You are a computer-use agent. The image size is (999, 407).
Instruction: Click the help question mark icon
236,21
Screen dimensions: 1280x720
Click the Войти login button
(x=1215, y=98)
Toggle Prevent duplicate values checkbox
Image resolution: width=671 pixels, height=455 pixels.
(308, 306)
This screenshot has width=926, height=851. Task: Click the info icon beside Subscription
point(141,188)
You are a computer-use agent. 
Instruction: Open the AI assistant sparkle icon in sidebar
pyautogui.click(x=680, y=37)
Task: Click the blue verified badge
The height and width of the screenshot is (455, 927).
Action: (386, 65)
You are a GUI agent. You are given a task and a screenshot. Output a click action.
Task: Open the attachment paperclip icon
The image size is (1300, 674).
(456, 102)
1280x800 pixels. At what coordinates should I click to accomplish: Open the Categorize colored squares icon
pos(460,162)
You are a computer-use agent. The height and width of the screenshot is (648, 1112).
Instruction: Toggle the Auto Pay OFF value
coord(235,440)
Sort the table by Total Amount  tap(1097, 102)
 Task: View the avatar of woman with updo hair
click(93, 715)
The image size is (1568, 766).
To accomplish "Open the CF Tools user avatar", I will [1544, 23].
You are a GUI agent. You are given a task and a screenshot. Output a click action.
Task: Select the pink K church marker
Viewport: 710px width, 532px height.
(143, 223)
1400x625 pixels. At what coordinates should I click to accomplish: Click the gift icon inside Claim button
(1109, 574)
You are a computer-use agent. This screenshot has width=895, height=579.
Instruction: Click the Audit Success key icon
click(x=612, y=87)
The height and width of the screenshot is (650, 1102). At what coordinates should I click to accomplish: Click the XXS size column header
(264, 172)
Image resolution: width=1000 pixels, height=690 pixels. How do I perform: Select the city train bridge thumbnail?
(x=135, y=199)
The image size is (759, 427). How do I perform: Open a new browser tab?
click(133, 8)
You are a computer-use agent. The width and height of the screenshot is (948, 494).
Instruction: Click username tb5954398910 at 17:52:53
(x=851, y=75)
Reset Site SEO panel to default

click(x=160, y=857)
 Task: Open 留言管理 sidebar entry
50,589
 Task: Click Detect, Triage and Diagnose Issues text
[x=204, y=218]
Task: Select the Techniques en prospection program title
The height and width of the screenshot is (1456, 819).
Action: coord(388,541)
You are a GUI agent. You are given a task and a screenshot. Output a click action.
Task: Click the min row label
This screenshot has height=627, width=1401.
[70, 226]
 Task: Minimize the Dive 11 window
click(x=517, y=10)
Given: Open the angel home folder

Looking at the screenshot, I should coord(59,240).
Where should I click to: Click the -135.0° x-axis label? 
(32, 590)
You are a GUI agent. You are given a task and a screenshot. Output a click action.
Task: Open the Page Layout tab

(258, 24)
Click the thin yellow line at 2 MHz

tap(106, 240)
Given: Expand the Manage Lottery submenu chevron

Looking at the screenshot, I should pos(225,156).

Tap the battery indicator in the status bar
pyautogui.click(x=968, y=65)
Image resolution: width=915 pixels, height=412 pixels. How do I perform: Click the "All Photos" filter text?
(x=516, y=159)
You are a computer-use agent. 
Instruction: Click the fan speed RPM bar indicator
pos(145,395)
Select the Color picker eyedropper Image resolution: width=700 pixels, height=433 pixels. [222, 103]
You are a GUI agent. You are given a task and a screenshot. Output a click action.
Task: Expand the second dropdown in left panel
+++
Problem statement: Within the material above, the line with "This screenshot has width=926, height=851." opens the range and the line with "You are a computer-use agent. The height" closes it; reproduce that range word for word.

Response area:
This screenshot has width=926, height=851. Task: Click the info icon beside Subscription
point(141,188)
You are a computer-use agent. 
Instruction: Open the AI assistant sparkle icon in sidebar
pyautogui.click(x=680, y=37)
Task: Click the blue verified badge
The height and width of the screenshot is (455, 927).
Action: (386, 65)
You are a GUI agent. You are given a task and a screenshot. Output a click action.
Task: Open the attachment paperclip icon
The image size is (1300, 674).
(456, 102)
1280x800 pixels. At what coordinates should I click to accomplish: Open the Categorize colored squares icon
pos(460,162)
You are a computer-use agent. The height and width of the screenshot is (648, 1112).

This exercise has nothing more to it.